→ Data for this exercise:
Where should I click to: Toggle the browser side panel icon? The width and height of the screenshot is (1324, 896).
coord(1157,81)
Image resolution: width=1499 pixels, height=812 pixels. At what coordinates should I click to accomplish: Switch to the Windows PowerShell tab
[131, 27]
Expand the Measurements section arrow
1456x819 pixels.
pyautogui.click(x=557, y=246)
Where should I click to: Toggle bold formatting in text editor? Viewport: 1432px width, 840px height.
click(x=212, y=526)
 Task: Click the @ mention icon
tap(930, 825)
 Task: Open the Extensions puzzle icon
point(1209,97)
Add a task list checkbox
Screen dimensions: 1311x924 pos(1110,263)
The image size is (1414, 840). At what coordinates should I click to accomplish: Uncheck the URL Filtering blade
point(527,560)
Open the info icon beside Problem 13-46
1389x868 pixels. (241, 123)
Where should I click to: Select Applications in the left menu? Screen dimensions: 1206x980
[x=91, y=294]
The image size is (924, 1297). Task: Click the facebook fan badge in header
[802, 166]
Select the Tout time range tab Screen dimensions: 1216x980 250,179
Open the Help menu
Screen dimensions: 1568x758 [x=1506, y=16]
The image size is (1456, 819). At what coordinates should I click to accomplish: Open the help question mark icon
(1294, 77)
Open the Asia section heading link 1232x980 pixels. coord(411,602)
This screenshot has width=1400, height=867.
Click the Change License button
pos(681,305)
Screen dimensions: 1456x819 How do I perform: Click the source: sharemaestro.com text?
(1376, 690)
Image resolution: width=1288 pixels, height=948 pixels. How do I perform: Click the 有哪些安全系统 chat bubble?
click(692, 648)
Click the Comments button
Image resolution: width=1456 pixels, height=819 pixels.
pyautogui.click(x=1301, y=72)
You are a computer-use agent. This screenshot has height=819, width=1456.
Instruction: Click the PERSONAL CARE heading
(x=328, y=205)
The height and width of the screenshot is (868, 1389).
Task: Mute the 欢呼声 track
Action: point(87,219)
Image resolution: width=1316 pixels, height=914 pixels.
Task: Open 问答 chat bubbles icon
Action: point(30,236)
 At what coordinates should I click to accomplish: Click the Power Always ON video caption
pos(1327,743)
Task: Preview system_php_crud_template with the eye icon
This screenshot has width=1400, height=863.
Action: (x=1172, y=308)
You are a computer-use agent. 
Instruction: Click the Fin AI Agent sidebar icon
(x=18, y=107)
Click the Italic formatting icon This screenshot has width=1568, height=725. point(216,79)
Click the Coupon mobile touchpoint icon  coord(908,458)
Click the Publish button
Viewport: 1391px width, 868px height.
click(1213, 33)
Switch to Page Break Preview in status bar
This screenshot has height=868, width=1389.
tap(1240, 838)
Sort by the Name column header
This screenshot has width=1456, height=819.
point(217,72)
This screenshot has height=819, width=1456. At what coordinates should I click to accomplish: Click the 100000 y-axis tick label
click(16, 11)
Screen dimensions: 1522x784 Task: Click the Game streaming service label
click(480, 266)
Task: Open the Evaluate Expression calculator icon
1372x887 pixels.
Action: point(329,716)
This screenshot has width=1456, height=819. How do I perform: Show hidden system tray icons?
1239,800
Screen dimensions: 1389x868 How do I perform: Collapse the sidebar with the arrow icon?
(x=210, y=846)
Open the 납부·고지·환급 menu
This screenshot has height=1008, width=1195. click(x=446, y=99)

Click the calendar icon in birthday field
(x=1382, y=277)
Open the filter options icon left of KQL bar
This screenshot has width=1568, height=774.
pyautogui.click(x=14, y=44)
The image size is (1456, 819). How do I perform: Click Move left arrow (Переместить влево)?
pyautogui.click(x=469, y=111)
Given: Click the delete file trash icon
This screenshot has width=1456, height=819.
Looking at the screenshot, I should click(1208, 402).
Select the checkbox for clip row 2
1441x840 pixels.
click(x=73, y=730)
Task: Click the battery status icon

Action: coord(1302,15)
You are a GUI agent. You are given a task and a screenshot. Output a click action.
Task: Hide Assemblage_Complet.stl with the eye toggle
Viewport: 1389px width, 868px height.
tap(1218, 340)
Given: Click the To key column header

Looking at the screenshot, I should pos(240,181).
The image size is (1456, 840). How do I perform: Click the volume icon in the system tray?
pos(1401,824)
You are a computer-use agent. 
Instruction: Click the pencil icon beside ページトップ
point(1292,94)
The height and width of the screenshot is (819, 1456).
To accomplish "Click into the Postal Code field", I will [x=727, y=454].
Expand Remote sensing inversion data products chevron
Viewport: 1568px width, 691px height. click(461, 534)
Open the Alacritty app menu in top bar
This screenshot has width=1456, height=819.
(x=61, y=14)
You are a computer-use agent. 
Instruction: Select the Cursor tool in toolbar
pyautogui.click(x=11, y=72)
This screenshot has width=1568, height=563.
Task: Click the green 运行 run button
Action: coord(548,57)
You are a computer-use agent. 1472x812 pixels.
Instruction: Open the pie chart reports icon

→ Instructions for the task: Retyping the data above exactly and in full is the task.

→ Response for this exercise:
Where should I click to: Toggle the browser side panel icon? The width and height of the screenshot is (1324, 896).
coord(1157,81)
Image resolution: width=1499 pixels, height=812 pixels. At what coordinates should I click to accomplish: Switch to the Windows PowerShell tab
[131, 27]
Expand the Measurements section arrow
1456x819 pixels.
pyautogui.click(x=557, y=246)
Where should I click to: Toggle bold formatting in text editor? Viewport: 1432px width, 840px height.
click(x=212, y=526)
 Task: Click the @ mention icon
tap(930, 825)
 Task: Open the Extensions puzzle icon
point(1209,97)
Add a task list checkbox
Screen dimensions: 1311x924 pos(1110,263)
The image size is (1414, 840). At what coordinates should I click to accomplish: Uncheck the URL Filtering blade
point(527,560)
Open the info icon beside Problem 13-46
1389x868 pixels. (241, 123)
Where should I click to: Select Applications in the left menu? Screen dimensions: 1206x980
[x=91, y=294]
The image size is (924, 1297). Task: Click the facebook fan badge in header
[802, 166]
Select the Tout time range tab Screen dimensions: 1216x980 250,179
Open the Help menu
Screen dimensions: 1568x758 [x=1506, y=16]
The image size is (1456, 819). At what coordinates should I click to accomplish: Open the help question mark icon
(1294, 77)
Open the Asia section heading link 1232x980 pixels. coord(411,602)
This screenshot has width=1400, height=867.
Click the Change License button
pos(681,305)
Screen dimensions: 1456x819 How do I perform: Click the source: sharemaestro.com text?
(1376, 690)
Image resolution: width=1288 pixels, height=948 pixels. How do I perform: Click the 有哪些安全系统 chat bubble?
click(692, 648)
Click the Comments button
Image resolution: width=1456 pixels, height=819 pixels.
pyautogui.click(x=1301, y=72)
You are a computer-use agent. This screenshot has height=819, width=1456.
Instruction: Click the PERSONAL CARE heading
(x=328, y=205)
The height and width of the screenshot is (868, 1389).
Task: Mute the 欢呼声 track
Action: point(87,219)
Image resolution: width=1316 pixels, height=914 pixels.
Task: Open 问答 chat bubbles icon
Action: point(30,236)
 At what coordinates should I click to accomplish: Click the Power Always ON video caption
pos(1327,743)
Task: Preview system_php_crud_template with the eye icon
This screenshot has width=1400, height=863.
Action: (x=1172, y=308)
You are a computer-use agent. 
Instruction: Click the Fin AI Agent sidebar icon
(x=18, y=107)
Click the Italic formatting icon This screenshot has width=1568, height=725. point(216,79)
Click the Coupon mobile touchpoint icon  coord(908,458)
Click the Publish button
Viewport: 1391px width, 868px height.
click(1213, 33)
Switch to Page Break Preview in status bar
This screenshot has height=868, width=1389.
tap(1240, 838)
Sort by the Name column header
This screenshot has width=1456, height=819.
point(217,72)
This screenshot has height=819, width=1456. At what coordinates should I click to accomplish: Click the 100000 y-axis tick label
click(16, 11)
Screen dimensions: 1522x784 Task: Click the Game streaming service label
click(480, 266)
Task: Open the Evaluate Expression calculator icon
1372x887 pixels.
Action: point(329,716)
This screenshot has width=1456, height=819. How do I perform: Show hidden system tray icons?
1239,800
Screen dimensions: 1389x868 How do I perform: Collapse the sidebar with the arrow icon?
(x=210, y=846)
Open the 납부·고지·환급 menu
This screenshot has height=1008, width=1195. click(x=446, y=99)

Click the calendar icon in birthday field
(x=1382, y=277)
Open the filter options icon left of KQL bar
This screenshot has width=1568, height=774.
pyautogui.click(x=14, y=44)
The image size is (1456, 819). How do I perform: Click Move left arrow (Переместить влево)?
pyautogui.click(x=469, y=111)
Given: Click the delete file trash icon
This screenshot has width=1456, height=819.
Looking at the screenshot, I should click(1208, 402).
Select the checkbox for clip row 2
1441x840 pixels.
click(x=73, y=730)
Task: Click the battery status icon

Action: coord(1302,15)
You are a GUI agent. You are given a task and a screenshot. Output a click action.
Task: Hide Assemblage_Complet.stl with the eye toggle
Viewport: 1389px width, 868px height.
tap(1218, 340)
Given: Click the To key column header

Looking at the screenshot, I should pos(240,181).
The image size is (1456, 840). How do I perform: Click the volume icon in the system tray?
pos(1401,824)
You are a computer-use agent. 
Instruction: Click the pencil icon beside ページトップ
point(1292,94)
The height and width of the screenshot is (819, 1456).
To accomplish "Click into the Postal Code field", I will [x=727, y=454].
Expand Remote sensing inversion data products chevron
Viewport: 1568px width, 691px height. click(461, 534)
Open the Alacritty app menu in top bar
This screenshot has width=1456, height=819.
(x=61, y=14)
You are a computer-use agent. 
Instruction: Select the Cursor tool in toolbar
pyautogui.click(x=11, y=72)
This screenshot has width=1568, height=563.
Task: Click the green 运行 run button
Action: coord(548,57)
You are a computer-use agent. 1472x812 pixels.
Instruction: Open the pie chart reports icon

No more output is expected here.